The incidence proportion of malformations was within the baseline risk (3%–5%)10 and that of major malformation was similar to that of control cases in this database, as previously reported (1.7%, 95% CI: 1.1–2.5).11 Therefore, in cases where typical migraine attacks persist and decrease quality of life and acetaminophen is insufficient, triptans may be a viable alternative, following an informative consultation with an appropriate physician.
This study had several limitations. First, the sample size was too small to estimate low-frequency data such as congenital malformations.
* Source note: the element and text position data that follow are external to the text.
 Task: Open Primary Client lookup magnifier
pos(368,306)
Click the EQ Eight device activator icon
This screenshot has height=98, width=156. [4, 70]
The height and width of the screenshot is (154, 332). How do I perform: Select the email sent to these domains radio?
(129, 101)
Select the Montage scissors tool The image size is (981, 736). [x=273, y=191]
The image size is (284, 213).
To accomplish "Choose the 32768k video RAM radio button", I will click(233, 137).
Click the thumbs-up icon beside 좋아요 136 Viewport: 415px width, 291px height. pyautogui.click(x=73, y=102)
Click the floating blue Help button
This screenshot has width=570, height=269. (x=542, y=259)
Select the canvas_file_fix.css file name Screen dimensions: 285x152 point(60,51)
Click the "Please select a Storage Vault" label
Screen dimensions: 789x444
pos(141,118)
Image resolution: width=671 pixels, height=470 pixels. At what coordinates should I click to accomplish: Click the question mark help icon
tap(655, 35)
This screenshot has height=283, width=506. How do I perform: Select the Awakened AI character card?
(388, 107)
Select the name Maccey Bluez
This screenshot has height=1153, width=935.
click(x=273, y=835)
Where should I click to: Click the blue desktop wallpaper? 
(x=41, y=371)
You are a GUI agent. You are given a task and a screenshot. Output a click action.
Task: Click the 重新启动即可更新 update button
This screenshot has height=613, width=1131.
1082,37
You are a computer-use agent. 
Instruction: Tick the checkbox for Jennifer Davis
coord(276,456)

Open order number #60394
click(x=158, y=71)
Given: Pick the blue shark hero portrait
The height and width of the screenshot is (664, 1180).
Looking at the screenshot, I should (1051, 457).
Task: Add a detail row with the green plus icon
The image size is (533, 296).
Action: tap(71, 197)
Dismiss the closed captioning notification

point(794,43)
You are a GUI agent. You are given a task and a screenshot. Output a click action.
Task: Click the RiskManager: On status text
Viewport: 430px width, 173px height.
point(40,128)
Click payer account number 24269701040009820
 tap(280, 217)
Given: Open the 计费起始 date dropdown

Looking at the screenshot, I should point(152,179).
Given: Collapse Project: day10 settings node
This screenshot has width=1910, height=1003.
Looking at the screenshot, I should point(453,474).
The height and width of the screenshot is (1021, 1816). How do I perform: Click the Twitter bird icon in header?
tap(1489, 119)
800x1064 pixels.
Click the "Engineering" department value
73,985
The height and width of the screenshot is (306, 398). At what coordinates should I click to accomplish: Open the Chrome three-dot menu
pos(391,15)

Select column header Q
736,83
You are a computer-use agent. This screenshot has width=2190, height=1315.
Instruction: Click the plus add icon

Second, reporting bias could have occurred because participants experiencing poor outcomes, such as miscarriage, tend to refuse to report them. Additionally, information regarding infant outcomes was only collected at health checkups for 1-month-old infants; and no additional information regarding follow-up checkups was obtained. The use of triptans after the initial consultation was also not recorded. According to a previous report, however, more than 80% of pregnant women reported that both the frequency and severity of migraines decreased during their second and third trimesters,12 therefore we can presume in our study that the necessity of triptan use also decreased as gestation progressed.
In conclusion, the accumulated data suggest that exposure to triptans during pregnancy does not significantly increase the risk of adverse pregnancy and fetal outcomes. This finding can help reduce anxiety in pregnant women with migraines who are taking triptans.
ACKNOWLEDGMENTS
We appreciate Dr. Rika Kosaki for her work in defining the malformations recorded in this database. We would also like to thank participants who donated their clinical information.
CONFLICT OF INTEREST
Takeo Nakayama received honorariums from Pfizer Japan Inc. and MSD K.K. The other authors have no competing interests to declare.